Mas a referida lei, de apenas treze artigos, limitou-se em versar sobre a política pública para a saúde mental, silenciando quanto aos internados nos manicômios judiciários. Quanto aos hospitais de custódia, o art. 12 da lei, apenas prevê a criação de comissão de saúde para acompanhar a implementação dos mesmos e mais nada. Inês do Amaral (2004-p. 96) alerta para a necessidade de aprimoramento desta lei, referindo que "a saúde mental pede passagem".
Alguns defendem que o especial tratamento curativo dispensado ao louco infrator deve ser incumbido à saúde pública, e não, à Justiça Penal. É o caso de Maximiliano Führer (2000-p. 126-127), quando refere que "a esperança reside no desenvolvimento adequado de uma verdadeira doutrina de Saúde Pública, que poderá retirar do Direito Penal este fardo estranho a seus fundamentos. A doença aos médicos, o crime ao promotor".
Já existem, embora raras, experiências interinstitucionais bem sucedidas no sentido de tratar o doente mental criminoso fora do manicômio judiciário, e sim, na rede SUS extra-hospitalar de atenção à saúde mental, especialmente nos Centros de Atenção Psicossocial.
O que é inadmissível, dada à situação de ilegalidade, é permitir que em virtude da ausência de hospitais de custódia ou de vaga nestes estabelecimentos, o doente mental aguarde preso e cumpra medida de segurança nas cadeias públicas.

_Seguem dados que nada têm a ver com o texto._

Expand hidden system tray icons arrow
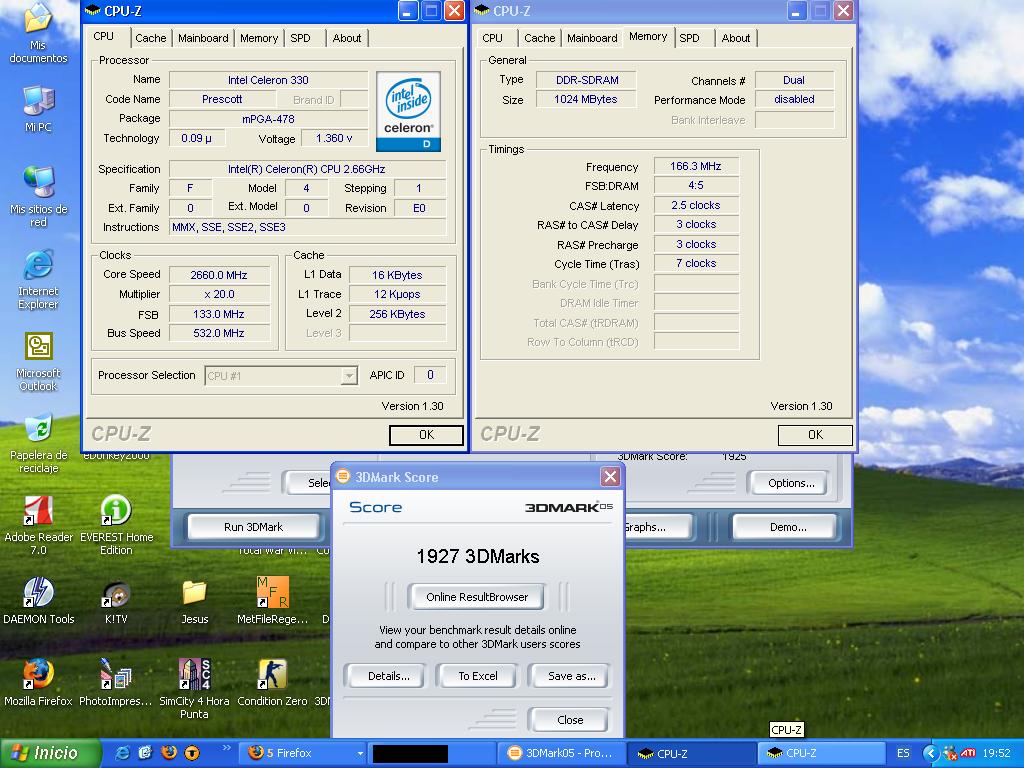The height and width of the screenshot is (768, 1024). [x=931, y=753]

Existem julgados que afirmam tratar-se de situação anômala, mas que deve ser tolerada em benefício da coletividade, desde que sejam tomadas as providências para que cesse o quanto antes.
Perdurando a situação além do tempo razoável e tolerável, constitui-se constrangimento ilegal, pois não se pode manter preso quem foi absolvido impropriamente pelo Estado.
Führer (2000-p. 180) afirmou que o "tempo desta prisão ilegal enseja reparação de danos, pois a falha no funcionamento do aparelho estatal não é causa excludente da responsabilidade civil do Estado".
Infelizmente, é comum hoje as cadeias públicas brasileiras criarem alas destinadas aos inimputáveis, onde os loucos não recebem o tratamento adequado e previsto em lei.
A Lei de Execução Penal, em seu capítulo VI, nos artigos 99 a 101, trata dos hospitais de custódia e tratamento psiquiátrico, dispondo que devem obedecer determinados requisitos estruturais, dispostos no parágrafo único do art. 88, tais como: unidade celular com salubridade do ambiente pela concorrência dos fatores de aeração, insolação e condicionamento térmico adequado à existência humana; e área mínima de seis metros quadrados.